Sokağın, rahatı evlerine geldi de odama uğramadı ilkyaz
kar toplayan günün yüzünde yersiz bir sevinç gibi duran ayaz.
Şimdi uzak kırlara koşmuştur papatyalar.
Martıları peşine takmış bir vapur, bakır ışık, çocuklu park…

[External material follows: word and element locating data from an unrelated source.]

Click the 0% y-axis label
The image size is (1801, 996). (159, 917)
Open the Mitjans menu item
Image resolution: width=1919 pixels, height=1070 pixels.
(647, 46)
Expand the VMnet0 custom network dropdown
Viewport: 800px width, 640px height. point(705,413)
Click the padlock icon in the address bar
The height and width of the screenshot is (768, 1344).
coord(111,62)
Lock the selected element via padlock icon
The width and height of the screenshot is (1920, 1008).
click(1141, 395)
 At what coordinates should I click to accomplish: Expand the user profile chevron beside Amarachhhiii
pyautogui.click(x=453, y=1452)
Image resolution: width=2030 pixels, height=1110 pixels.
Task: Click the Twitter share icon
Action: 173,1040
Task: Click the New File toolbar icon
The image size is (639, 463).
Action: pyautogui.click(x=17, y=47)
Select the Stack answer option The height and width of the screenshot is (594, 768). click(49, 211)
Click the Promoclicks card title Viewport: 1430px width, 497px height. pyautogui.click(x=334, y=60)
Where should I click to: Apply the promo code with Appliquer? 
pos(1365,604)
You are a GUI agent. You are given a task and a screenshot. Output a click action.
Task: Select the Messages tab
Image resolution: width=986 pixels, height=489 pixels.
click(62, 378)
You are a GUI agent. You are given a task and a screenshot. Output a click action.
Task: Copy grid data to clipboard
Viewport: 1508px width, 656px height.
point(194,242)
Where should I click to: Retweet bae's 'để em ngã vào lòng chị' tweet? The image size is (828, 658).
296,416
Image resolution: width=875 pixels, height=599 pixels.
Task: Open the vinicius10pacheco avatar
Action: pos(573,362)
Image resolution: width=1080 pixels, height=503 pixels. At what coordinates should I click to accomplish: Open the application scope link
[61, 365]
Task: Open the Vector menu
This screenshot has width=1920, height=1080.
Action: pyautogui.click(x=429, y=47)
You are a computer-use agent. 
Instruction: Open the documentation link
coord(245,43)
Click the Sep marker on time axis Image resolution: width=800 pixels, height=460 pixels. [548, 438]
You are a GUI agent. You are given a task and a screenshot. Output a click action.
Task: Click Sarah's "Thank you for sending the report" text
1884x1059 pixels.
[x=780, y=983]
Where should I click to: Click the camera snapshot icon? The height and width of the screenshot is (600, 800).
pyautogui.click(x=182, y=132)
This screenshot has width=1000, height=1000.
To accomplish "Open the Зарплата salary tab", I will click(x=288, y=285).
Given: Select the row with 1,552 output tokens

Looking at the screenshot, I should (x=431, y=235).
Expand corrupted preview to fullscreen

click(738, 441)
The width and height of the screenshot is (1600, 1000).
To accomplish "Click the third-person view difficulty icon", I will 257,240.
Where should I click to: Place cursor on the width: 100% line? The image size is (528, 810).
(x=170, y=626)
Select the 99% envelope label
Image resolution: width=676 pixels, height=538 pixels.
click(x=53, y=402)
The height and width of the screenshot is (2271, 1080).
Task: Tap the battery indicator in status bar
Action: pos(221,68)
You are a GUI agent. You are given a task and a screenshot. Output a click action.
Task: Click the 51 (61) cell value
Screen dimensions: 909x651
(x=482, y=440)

Karanlığın ayak izlerini mi sürüp dönüyor geri,
adı kader konulan –oldu bittiye getirilmiş– istenmeyen geçmiş
eski, kayıp, çevrilmiş takvim sayfaları, acıtan
sivri köşeleri yuvarlayan zaman.
Ah benzi sarı, sessiz, yere bakan çocuk!
Kayırıp suçluyu azarladı seni
kenarına elyazması notlar düşürülmüş
…………………….. kederlerden ibaret olan hayat
Sense orda öyle, kalbinde sırlar,
yapraklarından ışık sızmayan orman.
Ömrümü öne sürdüğüm oyunda
………………… bir yürüyüş uzaklığındaki ölüm
şimdi, artık yoksul düşmüş bir uzak akrabayım
yanına sığındığım yalnızlığın.
Ne zaman sulara vursa karşı kıyının ışıkları, taşıyor
yatağından döne köpüre ruhumdaki ırmak .Bu vazgeçişler,
terk ediş,
…………. kırılan dal,
sabaha yakın gelen, yakınlık bulamadıklarım,
bir iç sessizliği, tek renk beyaz!
Sokağın rahatı yerinde evlerine geldi de odama uğramadı ilkyaz
kar toplayan günün yüzünde yersiz bir sevinç gibi duran ayaz.